Fitch: Shell refinery shutdown spells gloom for vulnerable PH
The ripple effect from the permanent shutdown of Shell’s refinery in Tabangao town, Batangas province, in the Philippine economy will be far-reaching, leaving the country exposed to global oil price fluctuations while weakening its potential to attract investments.
According to Fitch Solutions Country Risk and Industry Research, “the economic repercussions could prove to be substantial.”
The think tank forecasts Shell’s move could raise the Philippine’s import bill, weaken the country’s ability to attract investment inflows, add burden to its forex reserves and possibly influence tighter monetary policy in the long term.
“As domestic fuel demand is expected to grow over the coming years, the Philippines will have little choice but to raise import volumes in response, barring an unlikely significant upsurge in [domestic] refining output,” Fitch Solutions said.

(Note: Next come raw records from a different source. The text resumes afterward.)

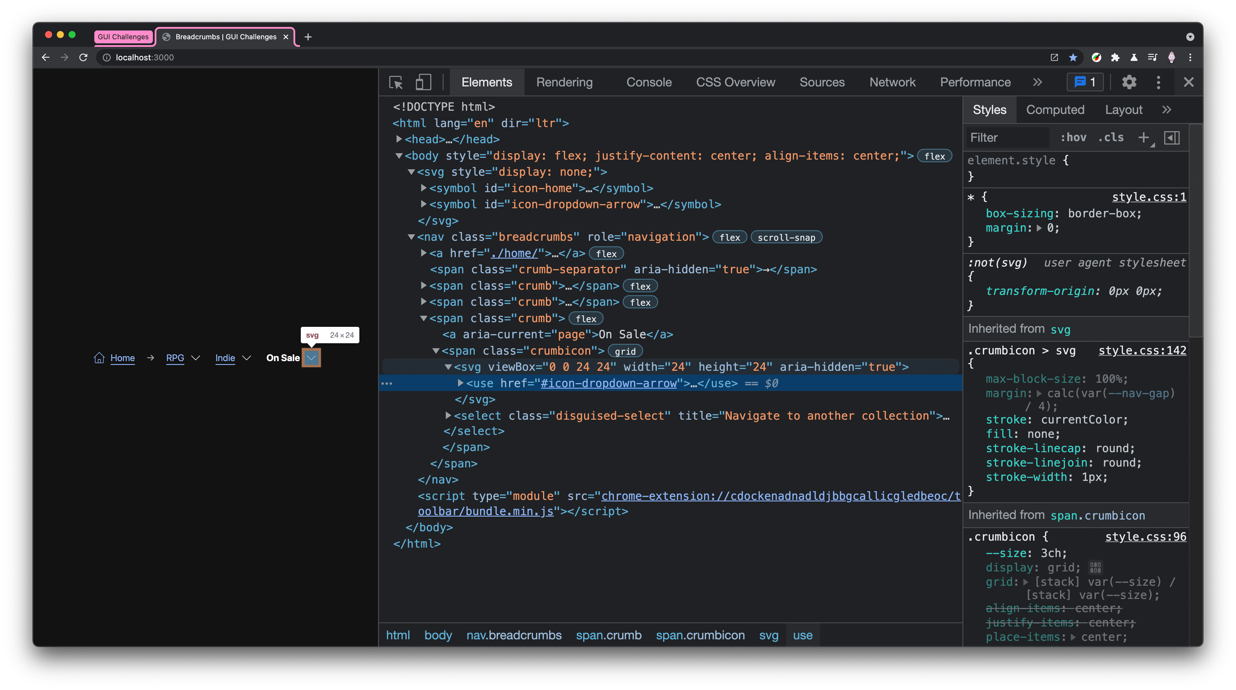Screen dimensions: 1236x690
Task: Click the Console panel tab
Action: [x=648, y=83]
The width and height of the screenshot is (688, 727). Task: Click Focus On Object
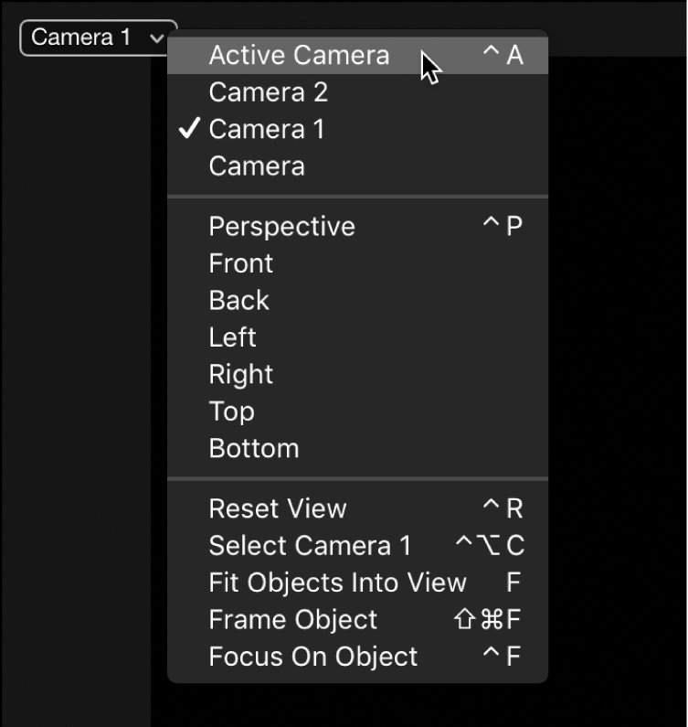(x=312, y=657)
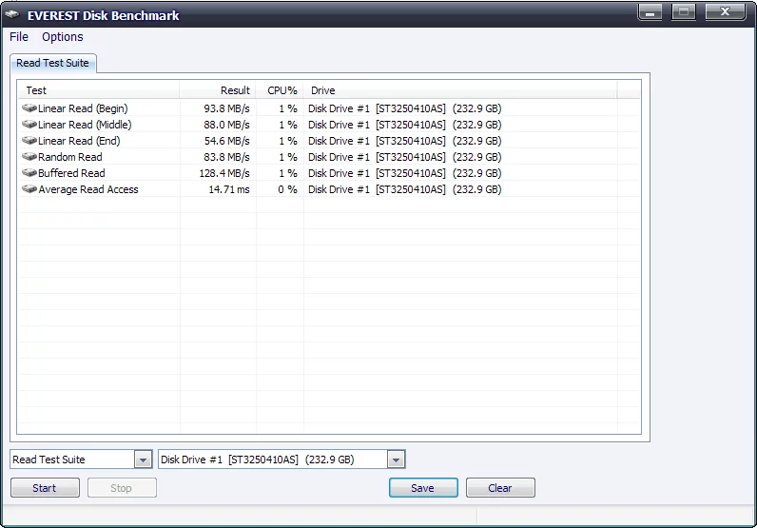Click the disk icon beside Buffered Read
This screenshot has width=757, height=528.
click(x=29, y=173)
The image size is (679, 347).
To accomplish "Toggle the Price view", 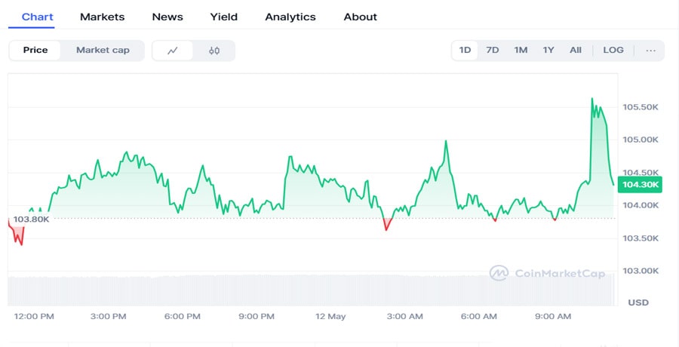I will (x=35, y=51).
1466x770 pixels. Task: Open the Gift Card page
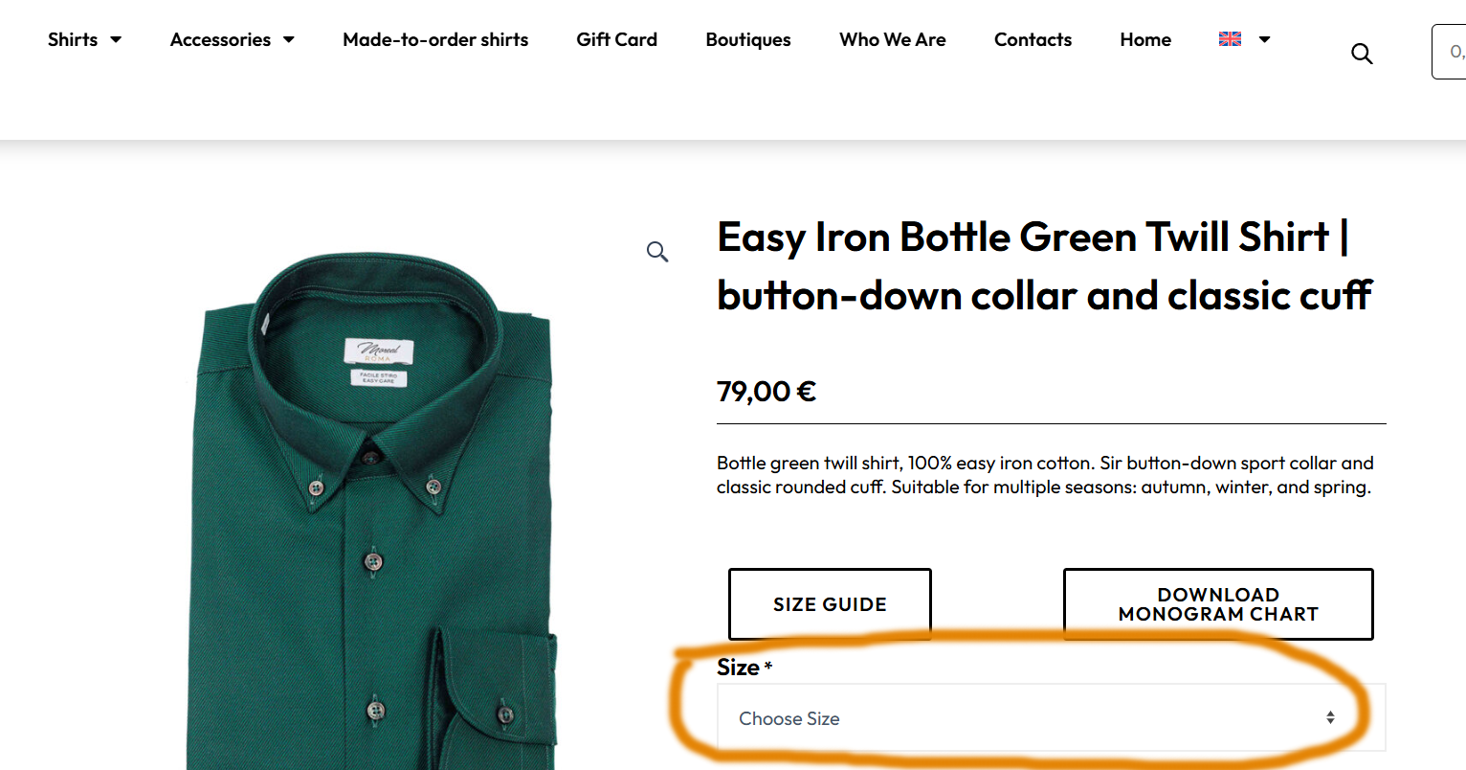coord(616,39)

With the Shell refinery following in the footsteps of Chevron, which closed down its neighboring Caltex refinery in Batangas in 2003, Petron is the only one left as the Philippines’ crude oil refiner.
The shutdown of the Shell refinery took out about two-fifths of oil refining capacity in the Philippines.
“In our view, greater dependence on energy imports will leave the Philippine economy more tied to fluctuations in global energy prices,” Fitch Solutions said.
“A downsized domestic refining output, next to rising need for imports, is expected to prove a drag on the trade balance over the coming years, creating pressures for the Philippines’ external financing position when domestic demand for energy is rising,” it added.
Such a scenario puts added pressure on the Philippines’ foreign exchange reserves or its ability to attract investors inflows. In turn, this could result in the peso’s depreciation against the US dollar.
Fitch Solutions said the Tabangao shutdown could even turn off Petron, which earlier announced plans to boost investments in the domestic downstream.
Petron had previously announced a $10-billion kitty for the further upgrade and expansion of its Bataan refinery and for an additional storage capacity in Mindanao.
Further, Fitch Solutions noted Shell’s cost-cutting campaign also affected the upstream segment of the business. The think tank is referring to Shell’s plan to divest from the Malampaya natural gas project.
Shell Philippines Exploration BV holds a 45-percent operating stake in the Malampaya project, the concession for which has not been renewed and would lapse in 2024.